What you will do → Write the records out once more, exactly as they are given.

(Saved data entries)
-----
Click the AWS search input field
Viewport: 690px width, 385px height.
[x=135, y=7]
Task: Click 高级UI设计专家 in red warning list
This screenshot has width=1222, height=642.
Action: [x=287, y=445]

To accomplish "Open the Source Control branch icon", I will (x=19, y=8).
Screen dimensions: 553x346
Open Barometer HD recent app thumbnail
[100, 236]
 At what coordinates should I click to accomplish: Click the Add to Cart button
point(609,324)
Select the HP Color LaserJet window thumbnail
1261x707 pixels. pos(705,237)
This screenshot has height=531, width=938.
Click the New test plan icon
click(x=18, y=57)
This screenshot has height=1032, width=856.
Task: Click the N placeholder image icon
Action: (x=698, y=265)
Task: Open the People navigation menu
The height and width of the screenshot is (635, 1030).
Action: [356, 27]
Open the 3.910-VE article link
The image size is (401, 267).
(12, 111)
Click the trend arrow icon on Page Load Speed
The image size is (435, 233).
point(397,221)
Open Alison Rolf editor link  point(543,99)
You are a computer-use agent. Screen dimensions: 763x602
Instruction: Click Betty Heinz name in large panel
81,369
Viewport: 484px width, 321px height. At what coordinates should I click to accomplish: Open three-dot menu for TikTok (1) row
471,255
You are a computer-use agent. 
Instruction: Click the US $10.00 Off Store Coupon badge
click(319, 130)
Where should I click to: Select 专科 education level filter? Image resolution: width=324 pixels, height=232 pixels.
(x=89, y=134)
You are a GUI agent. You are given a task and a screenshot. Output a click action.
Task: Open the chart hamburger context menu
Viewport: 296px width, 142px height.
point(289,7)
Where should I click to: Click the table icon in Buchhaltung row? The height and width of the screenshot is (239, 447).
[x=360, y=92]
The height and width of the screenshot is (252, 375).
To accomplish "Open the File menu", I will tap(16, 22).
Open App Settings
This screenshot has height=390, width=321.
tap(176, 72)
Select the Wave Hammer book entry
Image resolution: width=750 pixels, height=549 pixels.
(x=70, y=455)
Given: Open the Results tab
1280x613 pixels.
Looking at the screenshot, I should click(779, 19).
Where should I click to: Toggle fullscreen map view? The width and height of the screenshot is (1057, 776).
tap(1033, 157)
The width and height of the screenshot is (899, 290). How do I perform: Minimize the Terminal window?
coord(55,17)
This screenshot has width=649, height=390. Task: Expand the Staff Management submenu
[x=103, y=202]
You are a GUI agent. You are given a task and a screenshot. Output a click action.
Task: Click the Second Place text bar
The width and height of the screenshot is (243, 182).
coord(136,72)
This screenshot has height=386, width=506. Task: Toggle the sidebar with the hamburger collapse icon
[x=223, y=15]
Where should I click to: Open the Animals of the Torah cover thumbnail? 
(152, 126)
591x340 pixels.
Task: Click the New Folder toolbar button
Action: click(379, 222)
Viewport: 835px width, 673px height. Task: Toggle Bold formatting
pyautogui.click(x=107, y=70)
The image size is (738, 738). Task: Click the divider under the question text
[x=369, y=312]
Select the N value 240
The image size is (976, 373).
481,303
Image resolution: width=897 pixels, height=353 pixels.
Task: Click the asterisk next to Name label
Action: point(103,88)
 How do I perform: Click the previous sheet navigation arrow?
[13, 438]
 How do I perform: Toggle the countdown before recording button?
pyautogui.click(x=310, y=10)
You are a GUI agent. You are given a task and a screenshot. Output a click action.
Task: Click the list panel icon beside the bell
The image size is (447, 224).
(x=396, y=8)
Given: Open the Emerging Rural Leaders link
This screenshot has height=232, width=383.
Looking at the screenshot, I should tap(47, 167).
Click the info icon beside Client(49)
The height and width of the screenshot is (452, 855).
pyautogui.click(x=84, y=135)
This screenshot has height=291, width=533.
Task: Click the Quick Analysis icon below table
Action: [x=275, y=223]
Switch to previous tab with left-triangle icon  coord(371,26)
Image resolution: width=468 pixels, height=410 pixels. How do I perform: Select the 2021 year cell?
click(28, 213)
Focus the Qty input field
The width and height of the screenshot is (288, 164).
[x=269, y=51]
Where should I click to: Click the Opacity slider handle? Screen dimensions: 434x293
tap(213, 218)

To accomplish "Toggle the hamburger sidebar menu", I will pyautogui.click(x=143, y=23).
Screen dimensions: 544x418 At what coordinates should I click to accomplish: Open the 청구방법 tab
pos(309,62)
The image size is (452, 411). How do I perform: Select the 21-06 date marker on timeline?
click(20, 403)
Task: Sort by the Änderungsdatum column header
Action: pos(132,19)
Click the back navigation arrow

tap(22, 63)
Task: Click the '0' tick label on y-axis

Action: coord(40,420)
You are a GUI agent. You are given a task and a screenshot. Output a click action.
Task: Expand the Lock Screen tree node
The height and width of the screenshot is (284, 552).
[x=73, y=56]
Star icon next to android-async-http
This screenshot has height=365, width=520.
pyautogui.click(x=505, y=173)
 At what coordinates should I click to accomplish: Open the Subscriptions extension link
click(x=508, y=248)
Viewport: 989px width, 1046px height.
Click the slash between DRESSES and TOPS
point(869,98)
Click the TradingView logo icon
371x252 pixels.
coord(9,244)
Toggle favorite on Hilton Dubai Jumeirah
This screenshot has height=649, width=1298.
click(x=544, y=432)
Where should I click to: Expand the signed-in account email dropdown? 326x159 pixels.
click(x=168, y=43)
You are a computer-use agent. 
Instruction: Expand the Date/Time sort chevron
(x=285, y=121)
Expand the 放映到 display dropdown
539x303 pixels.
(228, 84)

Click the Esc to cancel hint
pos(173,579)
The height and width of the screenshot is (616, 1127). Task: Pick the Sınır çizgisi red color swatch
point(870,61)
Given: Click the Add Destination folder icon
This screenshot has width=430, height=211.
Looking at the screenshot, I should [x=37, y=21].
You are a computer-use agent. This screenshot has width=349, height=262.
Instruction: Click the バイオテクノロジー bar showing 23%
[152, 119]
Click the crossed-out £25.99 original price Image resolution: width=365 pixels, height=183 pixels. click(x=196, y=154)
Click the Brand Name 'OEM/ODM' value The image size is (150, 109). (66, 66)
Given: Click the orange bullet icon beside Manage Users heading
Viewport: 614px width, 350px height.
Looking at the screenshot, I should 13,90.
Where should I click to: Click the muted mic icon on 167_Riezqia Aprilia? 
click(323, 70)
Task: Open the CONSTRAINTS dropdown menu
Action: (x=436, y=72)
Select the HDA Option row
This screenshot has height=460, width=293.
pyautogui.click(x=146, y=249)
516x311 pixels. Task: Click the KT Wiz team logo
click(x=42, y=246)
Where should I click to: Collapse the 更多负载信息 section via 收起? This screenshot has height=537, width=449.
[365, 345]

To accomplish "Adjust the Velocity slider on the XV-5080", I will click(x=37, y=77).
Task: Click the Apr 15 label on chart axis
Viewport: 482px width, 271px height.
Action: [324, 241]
-----
Expected output →
Click the AWS search input field
Viewport: 690px width, 385px height.
[x=135, y=7]
Task: Click 高级UI设计专家 in red warning list
This screenshot has width=1222, height=642.
Action: [x=287, y=445]

To accomplish "Open the Source Control branch icon", I will (x=19, y=8).
Screen dimensions: 553x346
Open Barometer HD recent app thumbnail
[100, 236]
 At what coordinates should I click to accomplish: Click the Add to Cart button
point(609,324)
Select the HP Color LaserJet window thumbnail
1261x707 pixels. pos(705,237)
This screenshot has height=531, width=938.
Click the New test plan icon
click(x=18, y=57)
This screenshot has height=1032, width=856.
Task: Click the N placeholder image icon
Action: (x=698, y=265)
Task: Open the People navigation menu
The height and width of the screenshot is (635, 1030).
Action: [356, 27]
Open the 3.910-VE article link
The image size is (401, 267).
(12, 111)
Click the trend arrow icon on Page Load Speed
The image size is (435, 233).
point(397,221)
Open Alison Rolf editor link  point(543,99)
You are a computer-use agent. Screen dimensions: 763x602
Instruction: Click Betty Heinz name in large panel
81,369
Viewport: 484px width, 321px height. At what coordinates should I click to accomplish: Open three-dot menu for TikTok (1) row
471,255
You are a computer-use agent. 
Instruction: Click the US $10.00 Off Store Coupon badge
click(319, 130)
Where should I click to: Select 专科 education level filter? Image resolution: width=324 pixels, height=232 pixels.
(x=89, y=134)
You are a GUI agent. You are given a task and a screenshot. Output a click action.
Task: Open the chart hamburger context menu
Viewport: 296px width, 142px height.
point(289,7)
Where should I click to: Click the table icon in Buchhaltung row? The height and width of the screenshot is (239, 447).
[x=360, y=92]
The height and width of the screenshot is (252, 375).
To accomplish "Open the File menu", I will tap(16, 22).
Open App Settings
This screenshot has height=390, width=321.
tap(176, 72)
Select the Wave Hammer book entry
Image resolution: width=750 pixels, height=549 pixels.
(x=70, y=455)
Given: Open the Results tab
1280x613 pixels.
Looking at the screenshot, I should click(779, 19).
Where should I click to: Toggle fullscreen map view? The width and height of the screenshot is (1057, 776).
tap(1033, 157)
The width and height of the screenshot is (899, 290). How do I perform: Minimize the Terminal window?
coord(55,17)
This screenshot has width=649, height=390. Task: Expand the Staff Management submenu
[x=103, y=202]
You are a GUI agent. You are given a task and a screenshot. Output a click action.
Task: Click the Second Place text bar
The width and height of the screenshot is (243, 182).
coord(136,72)
This screenshot has height=386, width=506. Task: Toggle the sidebar with the hamburger collapse icon
[x=223, y=15]
Where should I click to: Open the Animals of the Torah cover thumbnail? 
(152, 126)
591x340 pixels.
Task: Click the New Folder toolbar button
Action: click(379, 222)
Viewport: 835px width, 673px height. Task: Toggle Bold formatting
pyautogui.click(x=107, y=70)
The image size is (738, 738). Task: Click the divider under the question text
[x=369, y=312]
Select the N value 240
The image size is (976, 373).
481,303
Image resolution: width=897 pixels, height=353 pixels.
Task: Click the asterisk next to Name label
Action: point(103,88)
 How do I perform: Click the previous sheet navigation arrow?
[13, 438]
 How do I perform: Toggle the countdown before recording button?
pyautogui.click(x=310, y=10)
You are a GUI agent. You are given a task and a screenshot. Output a click action.
Task: Click the list panel icon beside the bell
The image size is (447, 224).
(x=396, y=8)
Given: Open the Emerging Rural Leaders link
This screenshot has height=232, width=383.
Looking at the screenshot, I should tap(47, 167).
Click the info icon beside Client(49)
The height and width of the screenshot is (452, 855).
pyautogui.click(x=84, y=135)
This screenshot has height=291, width=533.
Task: Click the Quick Analysis icon below table
Action: [x=275, y=223]
Switch to previous tab with left-triangle icon  coord(371,26)
Image resolution: width=468 pixels, height=410 pixels. How do I perform: Select the 2021 year cell?
click(28, 213)
Focus the Qty input field
The width and height of the screenshot is (288, 164).
[x=269, y=51]
Where should I click to: Click the Opacity slider handle? Screen dimensions: 434x293
tap(213, 218)

To accomplish "Toggle the hamburger sidebar menu", I will pyautogui.click(x=143, y=23).
Screen dimensions: 544x418 At what coordinates should I click to accomplish: Open the 청구방법 tab
pos(309,62)
The image size is (452, 411). How do I perform: Select the 21-06 date marker on timeline?
click(20, 403)
Task: Sort by the Änderungsdatum column header
Action: pos(132,19)
Click the back navigation arrow

tap(22, 63)
Task: Click the '0' tick label on y-axis

Action: coord(40,420)
You are a GUI agent. You are given a task and a screenshot. Output a click action.
Task: Expand the Lock Screen tree node
The height and width of the screenshot is (284, 552).
[x=73, y=56]
Star icon next to android-async-http
This screenshot has height=365, width=520.
pyautogui.click(x=505, y=173)
 At what coordinates should I click to accomplish: Open the Subscriptions extension link
click(x=508, y=248)
Viewport: 989px width, 1046px height.
Click the slash between DRESSES and TOPS
point(869,98)
Click the TradingView logo icon
371x252 pixels.
coord(9,244)
Toggle favorite on Hilton Dubai Jumeirah
This screenshot has height=649, width=1298.
click(x=544, y=432)
Where should I click to: Expand the signed-in account email dropdown? 326x159 pixels.
click(x=168, y=43)
You are a computer-use agent. 
Instruction: Expand the Date/Time sort chevron
(x=285, y=121)
Expand the 放映到 display dropdown
539x303 pixels.
(228, 84)

Click the Esc to cancel hint
pos(173,579)
The height and width of the screenshot is (616, 1127). Task: Pick the Sınır çizgisi red color swatch
point(870,61)
Given: Click the Add Destination folder icon
This screenshot has width=430, height=211.
Looking at the screenshot, I should [x=37, y=21].
You are a computer-use agent. This screenshot has width=349, height=262.
Instruction: Click the バイオテクノロジー bar showing 23%
[152, 119]
Click the crossed-out £25.99 original price Image resolution: width=365 pixels, height=183 pixels. click(x=196, y=154)
Click the Brand Name 'OEM/ODM' value The image size is (150, 109). (66, 66)
Given: Click the orange bullet icon beside Manage Users heading
Viewport: 614px width, 350px height.
Looking at the screenshot, I should 13,90.
Where should I click to: Click the muted mic icon on 167_Riezqia Aprilia? 
click(323, 70)
Task: Open the CONSTRAINTS dropdown menu
Action: (x=436, y=72)
Select the HDA Option row
This screenshot has height=460, width=293.
pyautogui.click(x=146, y=249)
516x311 pixels. Task: Click the KT Wiz team logo
click(x=42, y=246)
Where should I click to: Collapse the 更多负载信息 section via 收起? This screenshot has height=537, width=449.
[365, 345]

To accomplish "Adjust the Velocity slider on the XV-5080", I will click(x=37, y=77).
Task: Click the Apr 15 label on chart axis
Viewport: 482px width, 271px height.
Action: [324, 241]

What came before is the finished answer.